Exercise details >> Reproduce every line of the entries below word for word, changing nothing.

## BEGIN Material for the task

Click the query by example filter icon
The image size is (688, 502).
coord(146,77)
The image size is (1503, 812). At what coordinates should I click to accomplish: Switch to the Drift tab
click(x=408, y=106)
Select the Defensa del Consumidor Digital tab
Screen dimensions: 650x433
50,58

## END Material for the task

Complete output >>
Click the query by example filter icon
The image size is (688, 502).
coord(146,77)
The image size is (1503, 812). At what coordinates should I click to accomplish: Switch to the Drift tab
click(x=408, y=106)
Select the Defensa del Consumidor Digital tab
Screen dimensions: 650x433
50,58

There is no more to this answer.